(Beginning of Excerpted text)

Referring to FIGS. 1 and 2, a renal denervation system 10 according to the embodiment may include a catheter 110, a console 120, a renal denervation outcome evaluation device 130, a handle 140, and an injection unit 150.

The catheter 110 is connected to the console 120 through a cable CB and may include a plurality of electrodes 115 at the distal end 110a. This catheter 110 may be moved to a blood vessel (e.g., artery) connected to an organ (e.g., kidney or ureter).

In addition, when the plurality of electrodes 115 in the catheter 110 are located within a blood vessel V (for example, a renal artery), energy may be transmitted to the electrode 115 in contact with the wall of the blood vessel V according to the manipulation of the user or operator through the handle 140 (e.g., energy transfer that generates high temperature). In addition, nerves (hereinafter referred to as renal nerves) may be located outside the blood vessels along the arteries. Hereinafter, the lumen of the artery and renal artery will be partially illustrated and explained as shown in the drawings. Through this, energy may also be transmitted to nerves outside the wall of the blood vessel V that are connected to or adjacent to the wall of the blood vessel V. For example, heat energy transmitted through the plurality of electrodes 115 of the catheter 110 is transmitted to the outer or adjacent nerves (e.g., renal nerves) of the blood vessel V, and the renal denervation may occur due to the transmitted energy. Hereinafter, the description will be based on the assumption that renal denervation is performed by the above-described method.

The console 120 may control and monitor the operation of the catheter 110 so that the above-described renal denervation (e.g., renal denervation ablation) is performed. For example, the console 120 may be configured to continuously or intermittently monitor blood flow data (e.g., blood flow rate, blood flow volume) within the blood vessel V. For example, a renal denervation outcome evaluation device 130 may be mounted in the console 120. However, the present invention is not limited thereto, and the renal denervation outcome evaluation device 130 may be implemented as a handle or single external device. Hereinafter, the description will be made based on the renal denervation outcome evaluation device 130 being mounted within the console 120.

(End of Excerpted text)

Task goal:
Please continue the passage on the renal denervation system, starting right after its last sentence.

(Beginning of Given information)

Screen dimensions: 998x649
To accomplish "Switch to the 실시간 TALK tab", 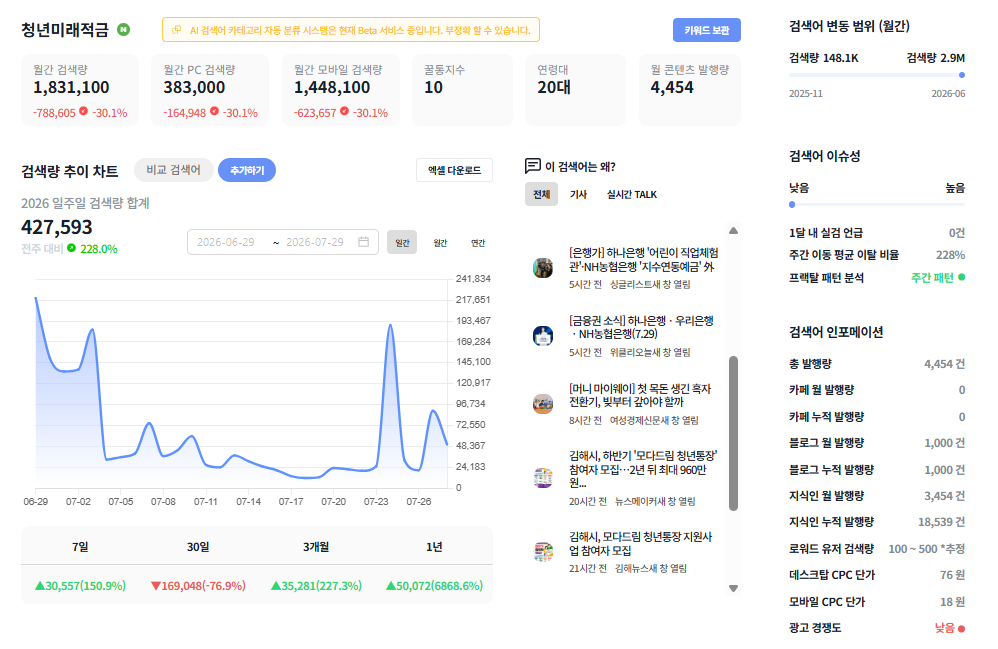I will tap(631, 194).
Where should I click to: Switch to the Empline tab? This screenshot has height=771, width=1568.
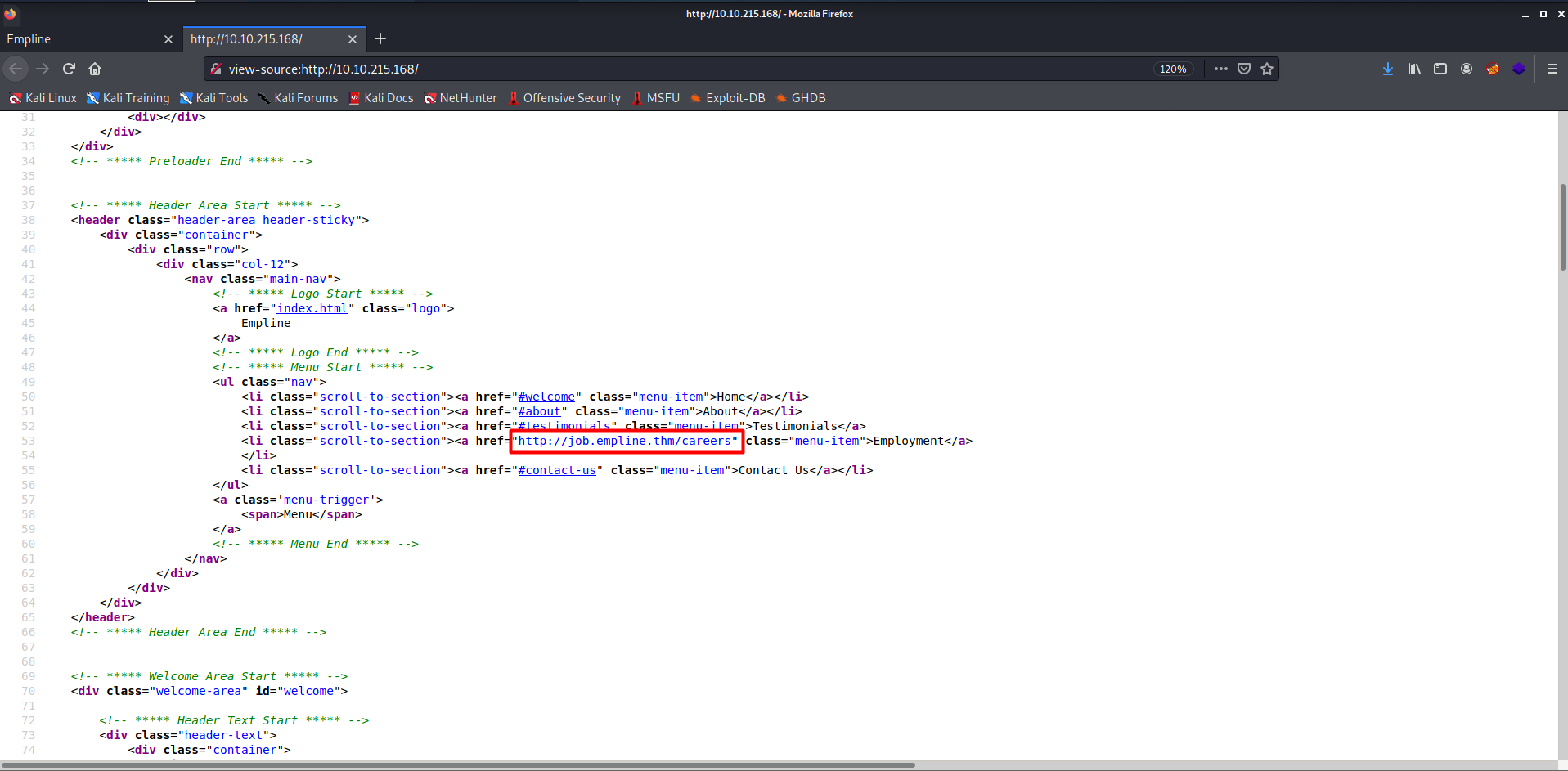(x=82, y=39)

(End of Given information)

Answer to this task:
The console 120 may provide the user with blood flow data in the blood vessel V or data on a degree of renal denervation performed in a target region through the renal denervation outcome evaluation device 130. For example, when it is determined that the renal denervation has not been performed properly or when it is determined that the renal denervation has properly performed, the renal denervation outcome evaluation device 130 may provide the user with data (e.g., alarm) corresponding to the evaluation of the renal denervation.

In addition, the console 120 may adjust the size and form of energy provided to the electrode 115. For example, the console 120 may vary the size and form of energy depending on the target of renal denervation, etc.

In addition, in the case of electrode-based or heat transfer-based, console 120 may include or be connected to an energy generator that generates energy (e.g., ultrasound, heat), for example. Furthermore, the energy generator may provide various types of energy, such as pulse energy, ultrasonic energy, microwave energy, optical energy, heat energy, and radiation.

As described above, the renal denervation outcome evaluation device 130 may be located within the console 120 and may determine the degree of renal denervation performance and provide a corresponding alarm to the user. A detailed explanation of this will be provided later.

The handle 140 is located between the console 120 and the catheter 110 and may be connected to the console 120 and catheter 110. In an embodiment, the handle 140 may contact the proximal end 110b of the catheter 110.

In addition, the handle 140, like the console 120, may be located outside the patient and may include an operating unit for ease of operation by the user. For example, the control unit may be implemented in various ways, such as buttons and jogs.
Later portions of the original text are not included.